- Task to complete
Lay out the rows below as a two-column CSV with the headers input and output, one line per row, putting each row's text under input and its answer under output. Wrap every field in double quotes, turn line breaks into spaces, and leave the pictures out.

- Data rows
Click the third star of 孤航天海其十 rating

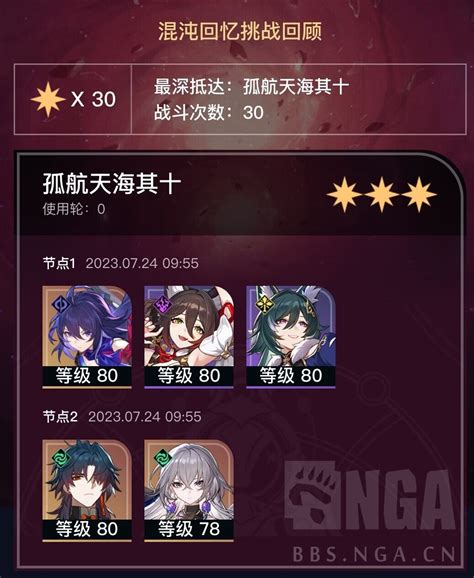[x=419, y=194]
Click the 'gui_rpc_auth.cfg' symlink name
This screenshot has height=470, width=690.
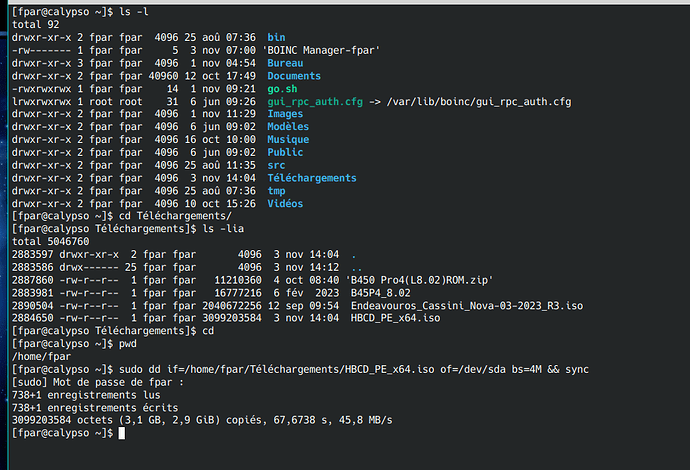point(315,102)
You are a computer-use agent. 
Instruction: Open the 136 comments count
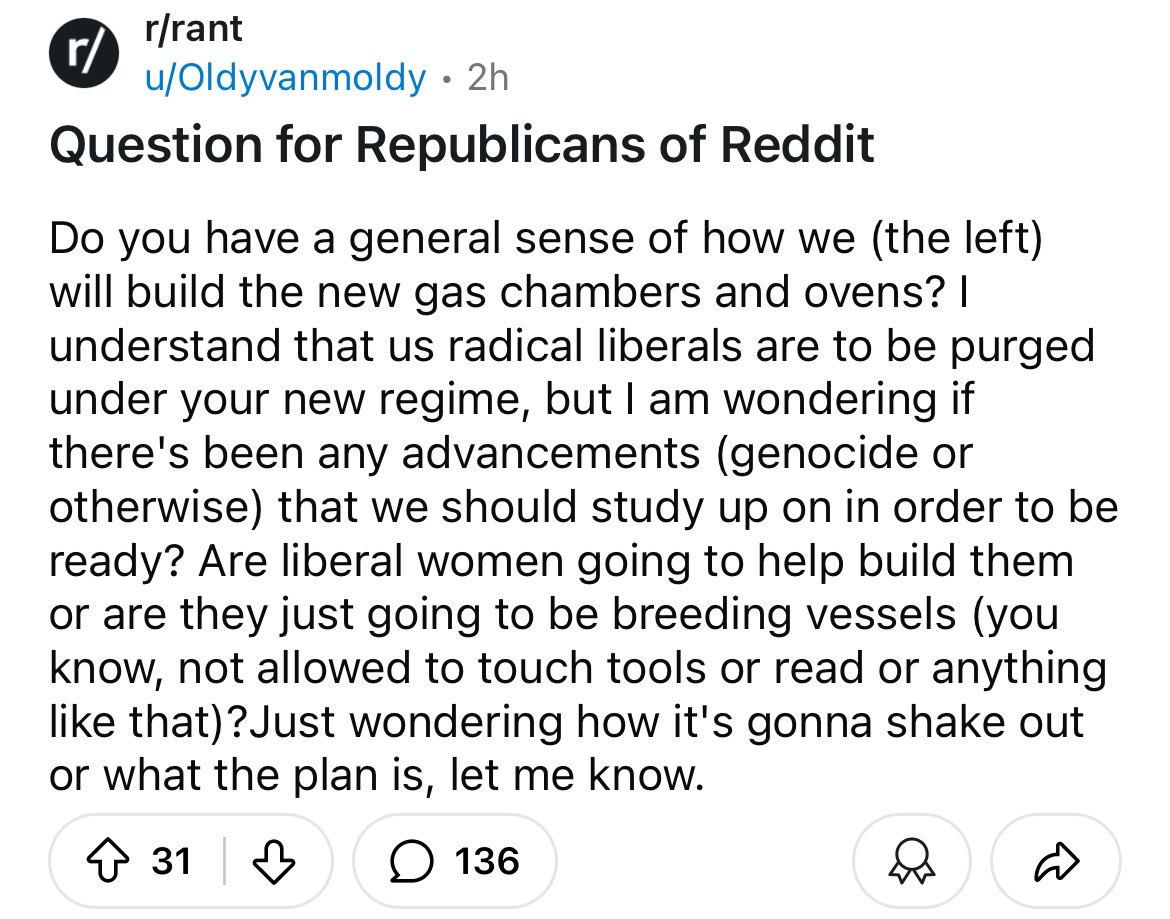tap(487, 860)
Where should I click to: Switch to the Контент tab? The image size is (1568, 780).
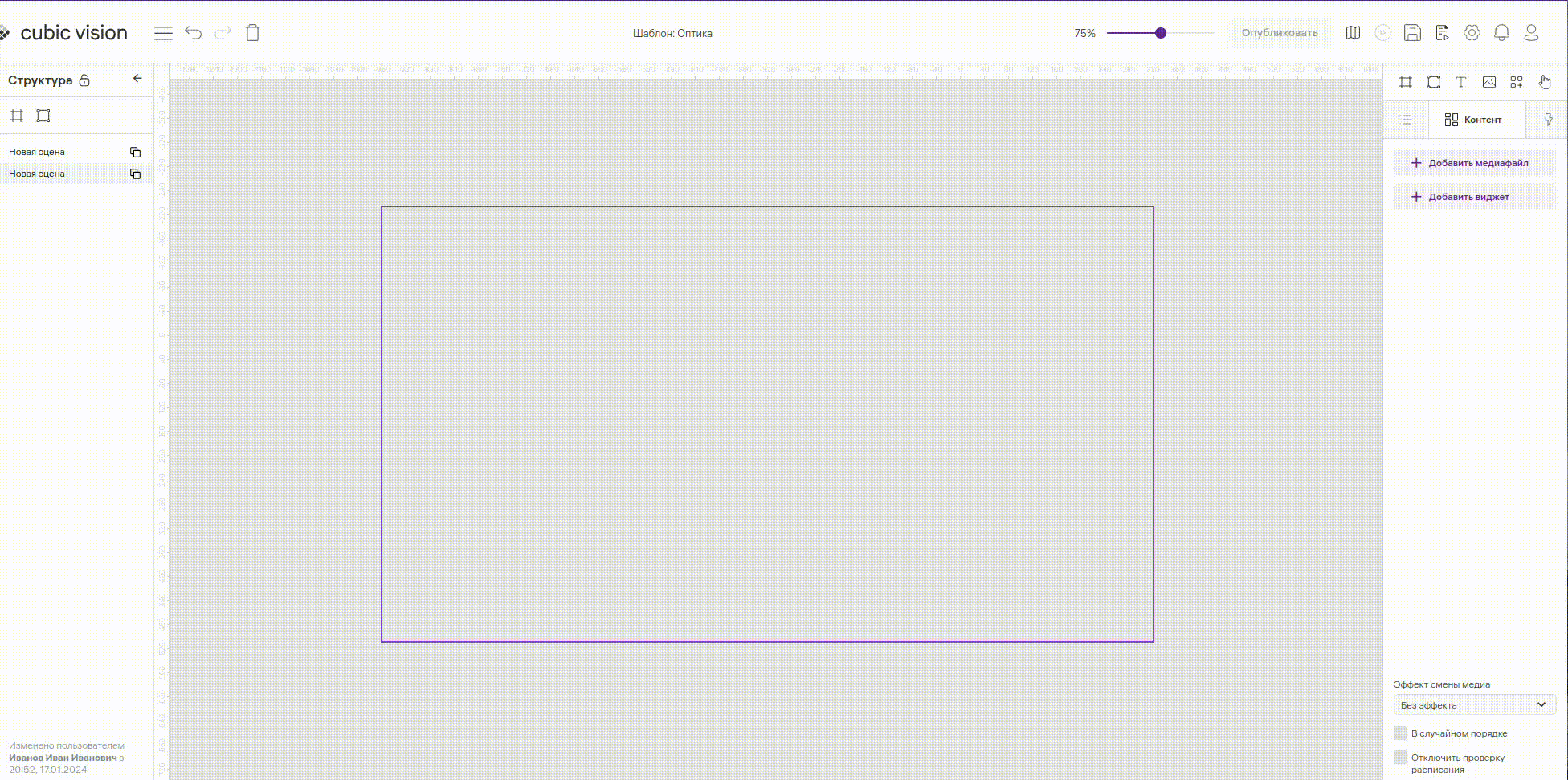(1473, 120)
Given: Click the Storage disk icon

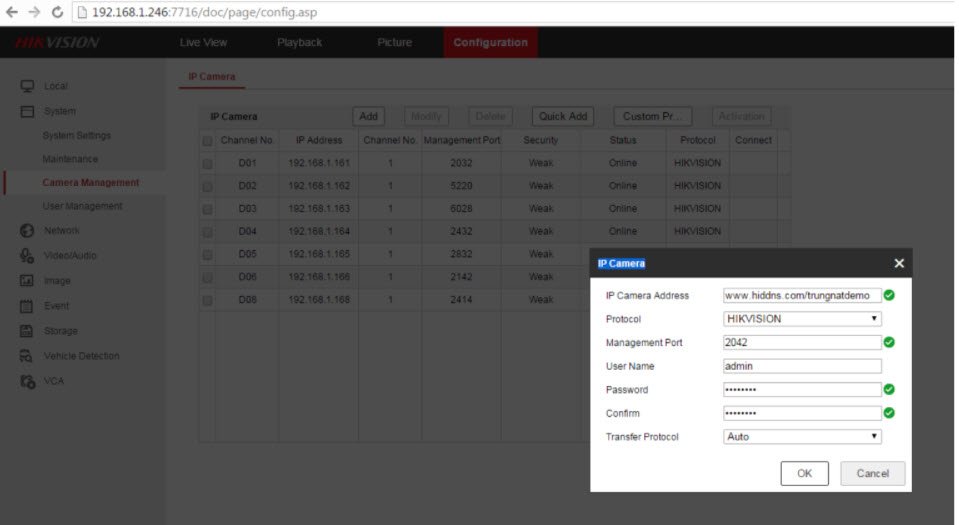Looking at the screenshot, I should pos(28,331).
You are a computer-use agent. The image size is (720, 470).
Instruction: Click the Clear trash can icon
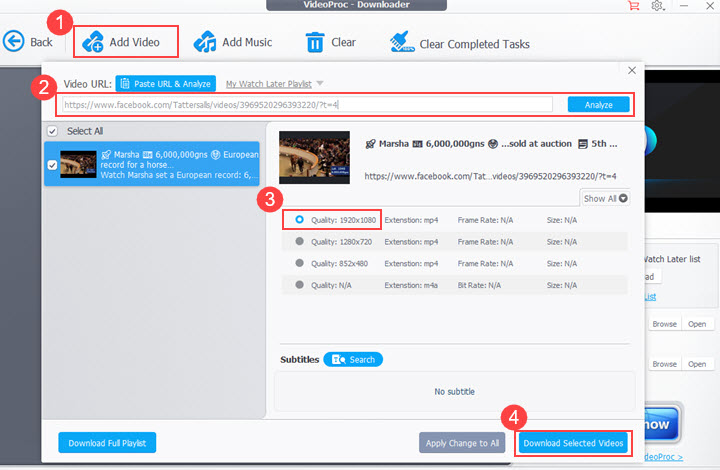pyautogui.click(x=315, y=42)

- Solution for this problem
input,output
"Click the third star of 孤航天海其十 rating","[x=419, y=194]"
"Click the 'gui_rpc_auth.cfg' symlink name This screenshot has height=470, width=690.","point(315,102)"
"You are a computer-use agent. Instruction: Open the 136 comments count","tap(487, 860)"
"Where should I click to: Switch to the Контент tab? The image size is (1568, 780).","(1473, 120)"
"Given: Click the Storage disk icon","Looking at the screenshot, I should pos(28,331)."
"You are a computer-use agent. The image size is (720, 470). Instruction: Click the Clear trash can icon","pyautogui.click(x=315, y=42)"